> **SOURCE EXTRACT**
════════

That said, I should revisit this because in fact the biggest problem is not necessarily the function execution time (although that is important) but rather time between AcquireLock and FreeLock since that determines delays between cogs. _That_ would improve greatly with fcache even at the expense of the load time. Hmmm....
Ok so we can link cog code together. That is cool. I am not understanding quite that last bit however about the objcopy --localize-text. Is this done on a cog by cog basis? Say I have this:
databus.c->databus_cog.o
databus.c->databus_lmm.o
(i.e. two different compiles of databus.c with different compiler flags - implemented probably with a separate SIDE library or dreaded makefile).
Now I have 4 cogs all of which call databus functions:
fastcog1.cogm
fastcog2.cogm
pokey1cog.c
pokey2cog.c
The pokeycogs are clear enough, they link to the _lmm versions.
For the fastcogs...I do see the problem of trying to generate a single image for each cog - the linker starts with the cog entry point and then starts pulling in called functions to generate a single block of code that does not call out of itself. This block is loaded wholesale in cognew. I don't get why the renaming is needed.....oh....now on the fourth rewrite of this I do get it. The linker is not cog aware. It does not know that "pull in" a function means "copy the code into the block for the current cog and link to there". It just happily finds the code, tacks it on to the main segment and points the call there as if this were a uniprocessor executable. Thus the second cog that calls a shared function will end up trying to jump into an address somewhere not in its block.
I am recalling now each cog gets its own segment. So probably objcopy --localize-text not only renames all functions, but changes thier destination segment so they end up in the right block. The rename is probably needed to prevent the same function from showing up in multiple segments. Or something to that effect.
Cheers,
Tom
In SimpleIDE projects filenames *.cogc will be compiled to cog objects. This is mentioned in the User Guide, but maybe it needs more details.
I knew that *cogc would be compiled with -cogm, but I had the distinct impression (perhaps completely misplaced) that each and every cogc file denoted a new cog entry point and therefore _must_ include a void main() function. That requirement would make it a bit of a hack to use cogc files for shared code.
Tom
A minor correction, it's actually "-mcog". :-)
#include "cpx_prop_databus.c"
Very daring and avant garde I know.

════════

(Rows on where targets appear)
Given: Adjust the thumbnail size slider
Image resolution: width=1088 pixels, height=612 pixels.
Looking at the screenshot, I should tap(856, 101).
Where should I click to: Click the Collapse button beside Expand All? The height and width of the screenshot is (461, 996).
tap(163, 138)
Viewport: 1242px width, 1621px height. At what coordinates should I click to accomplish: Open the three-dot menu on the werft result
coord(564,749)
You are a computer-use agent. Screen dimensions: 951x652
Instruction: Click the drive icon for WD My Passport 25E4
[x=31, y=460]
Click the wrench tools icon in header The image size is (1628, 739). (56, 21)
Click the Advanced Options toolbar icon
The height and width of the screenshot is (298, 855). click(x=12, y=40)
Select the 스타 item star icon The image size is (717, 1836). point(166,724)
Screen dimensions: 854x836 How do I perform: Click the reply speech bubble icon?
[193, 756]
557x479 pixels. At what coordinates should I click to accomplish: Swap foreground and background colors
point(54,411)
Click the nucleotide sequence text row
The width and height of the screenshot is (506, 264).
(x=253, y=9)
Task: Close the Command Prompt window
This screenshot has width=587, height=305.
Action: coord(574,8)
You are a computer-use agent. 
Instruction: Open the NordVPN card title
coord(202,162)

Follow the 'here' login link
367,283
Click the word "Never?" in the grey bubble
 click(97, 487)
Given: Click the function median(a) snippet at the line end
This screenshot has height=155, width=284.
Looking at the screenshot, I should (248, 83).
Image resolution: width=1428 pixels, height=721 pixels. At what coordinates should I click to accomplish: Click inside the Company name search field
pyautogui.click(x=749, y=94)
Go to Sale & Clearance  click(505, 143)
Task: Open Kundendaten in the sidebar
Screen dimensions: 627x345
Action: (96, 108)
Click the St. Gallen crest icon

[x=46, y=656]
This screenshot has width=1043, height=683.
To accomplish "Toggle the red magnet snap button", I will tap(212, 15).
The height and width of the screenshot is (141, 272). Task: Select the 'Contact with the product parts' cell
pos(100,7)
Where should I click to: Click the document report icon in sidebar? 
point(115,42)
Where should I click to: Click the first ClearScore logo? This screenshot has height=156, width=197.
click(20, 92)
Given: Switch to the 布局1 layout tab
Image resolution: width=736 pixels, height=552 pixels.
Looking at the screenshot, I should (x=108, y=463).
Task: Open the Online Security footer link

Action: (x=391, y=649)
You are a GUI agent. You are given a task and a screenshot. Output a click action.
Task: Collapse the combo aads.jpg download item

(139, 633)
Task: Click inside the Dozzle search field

════════

> **TASKS TO CARRY OUT**
1 – Print the rows again verbatim, starting at the line that has "Where should I click to: Click the document" and stopping after the last row.
2 – Give what follows the forum thread on compiling shared code for cogs, picking up after its last line.

> **EXPECTED RESULTS**
1 –
Where should I click to: Click the document report icon in sidebar? 
point(115,42)
Where should I click to: Click the first ClearScore logo? This screenshot has height=156, width=197.
click(20, 92)
Given: Switch to the 布局1 layout tab
Image resolution: width=736 pixels, height=552 pixels.
Looking at the screenshot, I should (x=108, y=463).
Task: Open the Online Security footer link

Action: (x=391, y=649)
You are a GUI agent. You are given a task and a screenshot. Output a click action.
Task: Collapse the combo aads.jpg download item

(139, 633)
Task: Click inside the Dozzle search field

2 –
Interestingly this compiles and seemingly links to all databus calls from both LMM and COGC cogs. I really thought I would need to have some #ifdef __LMM kind of code around the function names to append a _lmm/_cogm so as to avoid linker confusion. I may still.
But in any event, the only complaint thus far is:
===============
propeller-elf-gcc.exe -I . -L . -o lmm/cpx_prop_slave.elf -Os -mlmm -m32bit-doubles -fno-exceptions -std=c99 cpx_prop_slave.h lmm/cpx_prop_slave.a c:/propgcc/bin/../lib/gcc/propeller-elf/4.6.1/short-doubles/_crtbegin.o: In function `argc_cnt':
(.init+0x3c): undefined reference to `_main'
lmm/cpx_prop_slave.a(cpx_prop_databus.cog): In function `_start':
(cpx_prop_databus.cog+0x48): undefined reference to `_main'
collect2: ld returned 1 exit status
Done. Build Failed!
Check source for bad function call or global variable name `_main'
lmm/cpx_prop_slave.a(cpx_prop_databus.cog): In function `_start':
(cpx_prop_databus.cog+0x48):
===============
This does make it look like *cogc files need a main() function. Do I just include that function but ignore it?
Cheers,
Tom
The .cogc files always need a main(). They are not intended for sharing code. That's the way it works.
You should be able to define .cogc functions to share in a common header file.
Don't be too ambitious with what you do in a .cogc file, otherwise you could experience much grief. Try to limit functions to 1 or 2 calls deep.
All .cogc functions should be _NATIVE or _NAKED. https://code.google.com/p/propgcc/wiki/COGModeExperiences
OHHH, light dawns on Marblehead. Now I get it. I just realized I have been way over thinking what the compiler/linker are capable of. This is much more like the old school PIC compilers that could really only handle a single file program. To split things up you would simply include .c files in the "main" c file that was compiled.
So in this case, if I have a shared set of code, in say databus.c/.h, I would include databus.c in my SIDE file for the LMM calls, and then for a given cogc file I could do something like:
And to contend with the realities of cogc as described in the call stack and so forth, I might need conditionally compiled versions of the functions based on the memory model.
One thing the "Experiences" page mentioned is declaring all functions (besides main) with _NATIVE. Is that strictly necessary? Are not all functions in a cogc file _NATIVE by default?
Best regards,
Tom
Tom,
Typically PropellerGCC code is not native, i.e. HUB instructions are pseudo-interpreted by the kernel.
Therefore _NATIVE is required, because .cogc generated code is native.
Apparently the way to get around this for code sharing is ....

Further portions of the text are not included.